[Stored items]
>>>

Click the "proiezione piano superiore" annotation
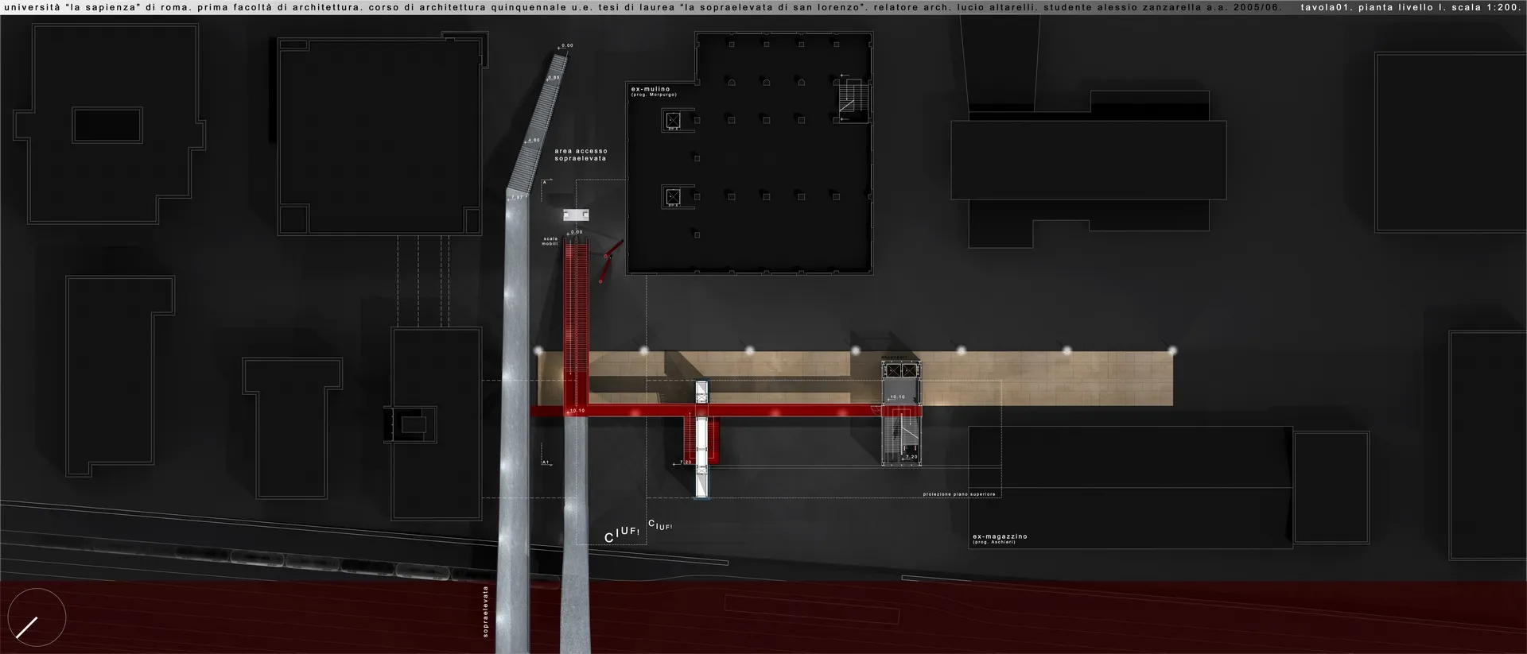This screenshot has height=654, width=1527. pyautogui.click(x=958, y=494)
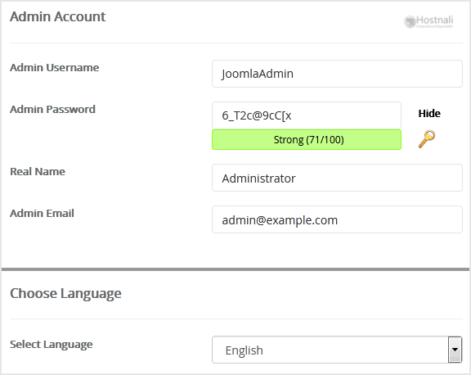
Task: Click the Real Name field with Administrator
Action: click(x=337, y=178)
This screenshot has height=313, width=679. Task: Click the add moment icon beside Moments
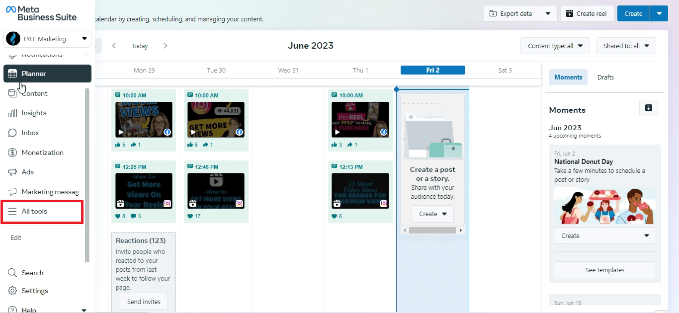[648, 108]
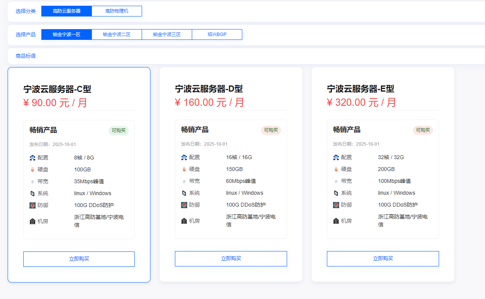Click the 配置 icon in the E型 card
Screen dimensions: 485x299
pos(336,157)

<<<

_ABOUT THIS EXERCISE:_ Each line above should be written out again unchanged; no images are to be carried over.

_SOLUTION BELOW:_
Click the "proiezione piano superiore" annotation
This screenshot has height=654, width=1527. pyautogui.click(x=958, y=494)
Task: Click the Real Name field with Administrator
Action: click(x=337, y=178)
This screenshot has height=313, width=679. Task: Click the add moment icon beside Moments
[648, 108]
Click the 配置 icon in the E型 card
Screen dimensions: 485x299
pos(336,157)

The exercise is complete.